I am using Zeppelin 0.7.3 with Spark 2.3 in yarn-client mode. My settings are:
Spark:
spark.driver.memory 4096m
spark.driver.memoryOverhead 3072m
spark.executor.memory 4096m
spark.executor.memoryOverhead 3072m
spark.executor.cores 3
spark.executor.instances 3
Yarn:
Minimum allocation: memory:1024, vCores:2
Maximum allocation: memory:9216, vCores:6
The application started by Zeppelin gets the following resources:
Running Containers 4
Allocated CPU VCores 4
Allocated Memory MB 22528
I don't quite understand the amount of memory allocated by yarn. Given the settings, I would assume yarn would reserve (4096+3072)*4m = 28672m. However, it looks like the spark.executor.memoryOverhead option is ignored (I also tried spark.yarn.executor.memoryOverhead with no effect). Therefore, the minimum of 384m is allocated as overhead. As the minimum allocation is set to 1024m, we end up with (4096+3072)*1m + (4096+1024)*3m=22528m, where the first term is the driver and the second term sums up the executor memory.

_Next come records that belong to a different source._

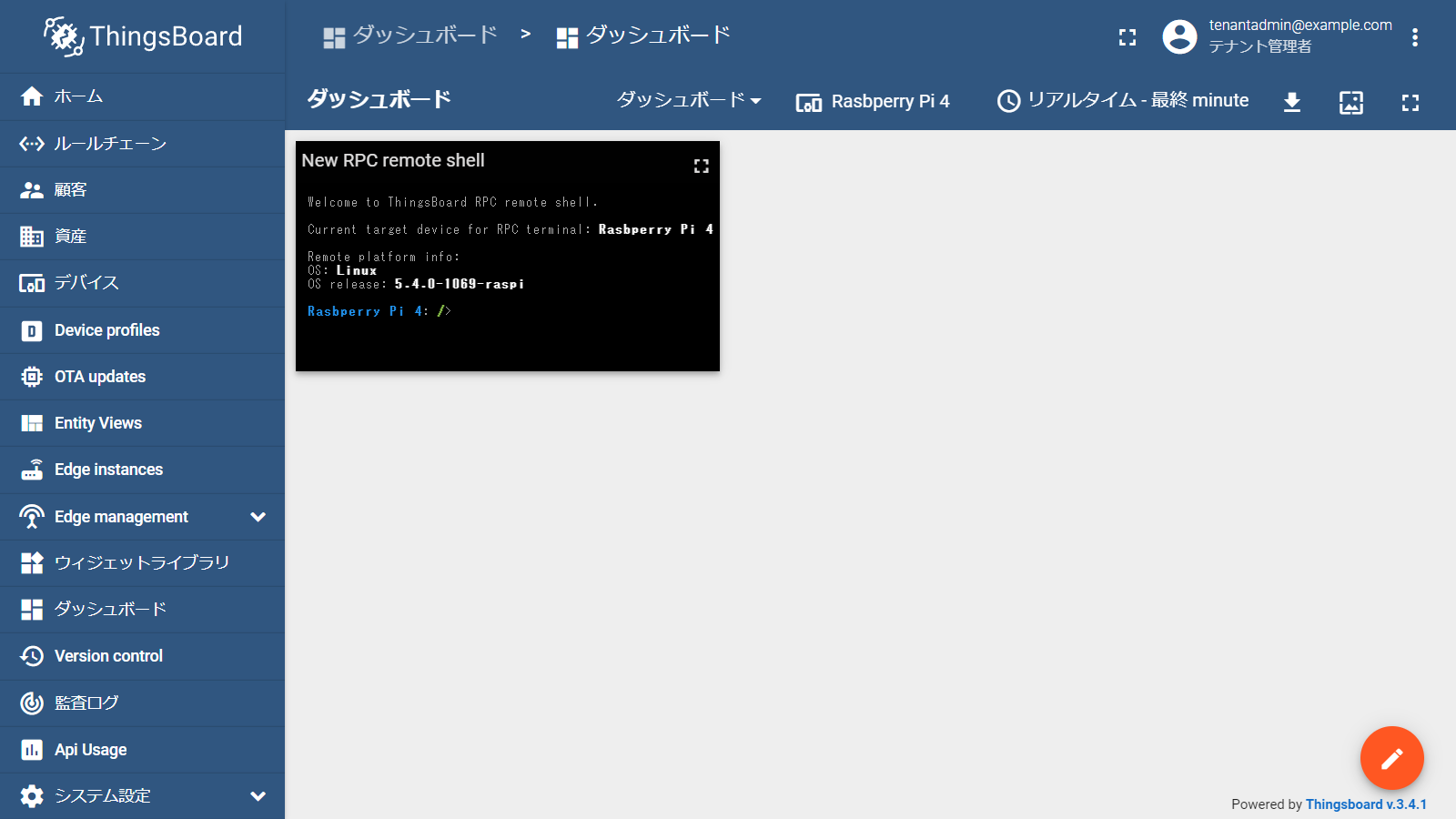Open the ルールチェーン sidebar item
Screen dimensions: 1456x819
[109, 144]
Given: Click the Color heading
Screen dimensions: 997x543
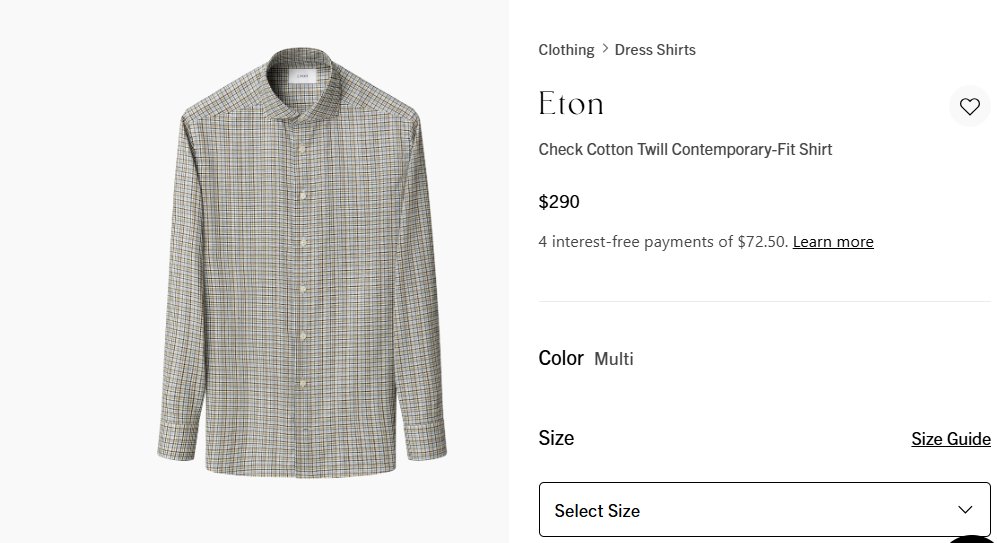Looking at the screenshot, I should 561,358.
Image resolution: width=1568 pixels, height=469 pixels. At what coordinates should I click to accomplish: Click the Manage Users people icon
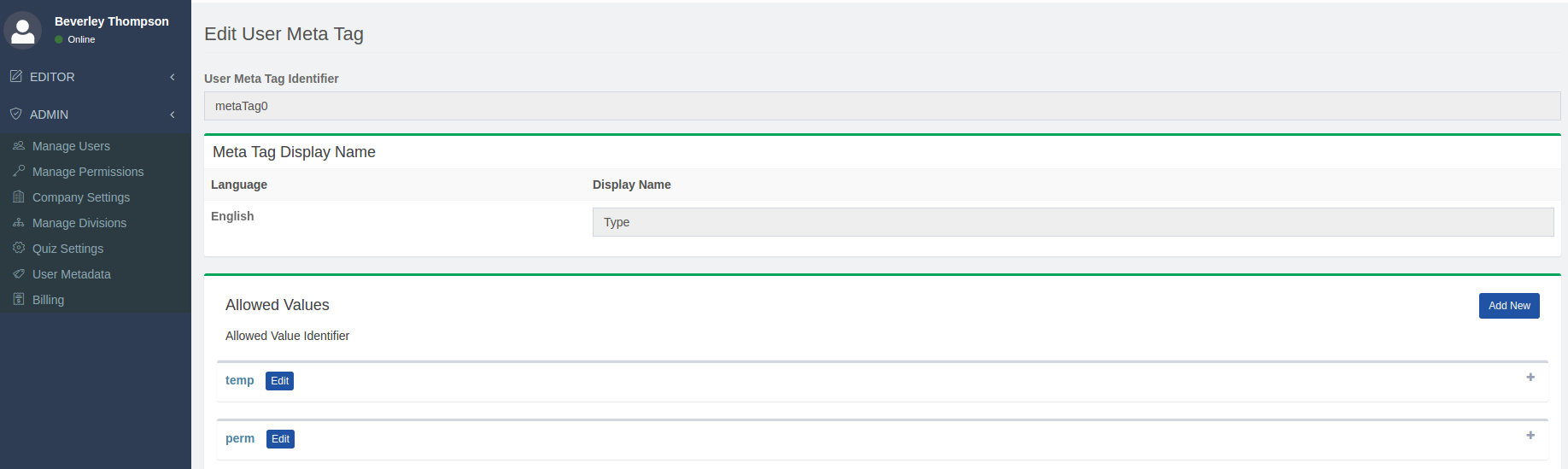19,146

Why are only 4 CPU VCores allocated, even though I requested more and minimum allocation is set to 2 and I requested more cores? When looking the Application Master, I find the following executors:
Here, the executors indeed have 3 cores each. How do I know which value is the correct one or what am I missing?
- I tried a couple of settings and in yarn-client mode I am supposed to use options such as spark.yarn.am.memory or spark.yarn.am.cores. However, it seems like those are ignored by yarn. Why is this the case? Additionally, in yarn-client mode, the driver is supposed to run outside of yarn. Why are the resources still allocated within yarn? My Zeppelin is running on the same machine as one of the workers.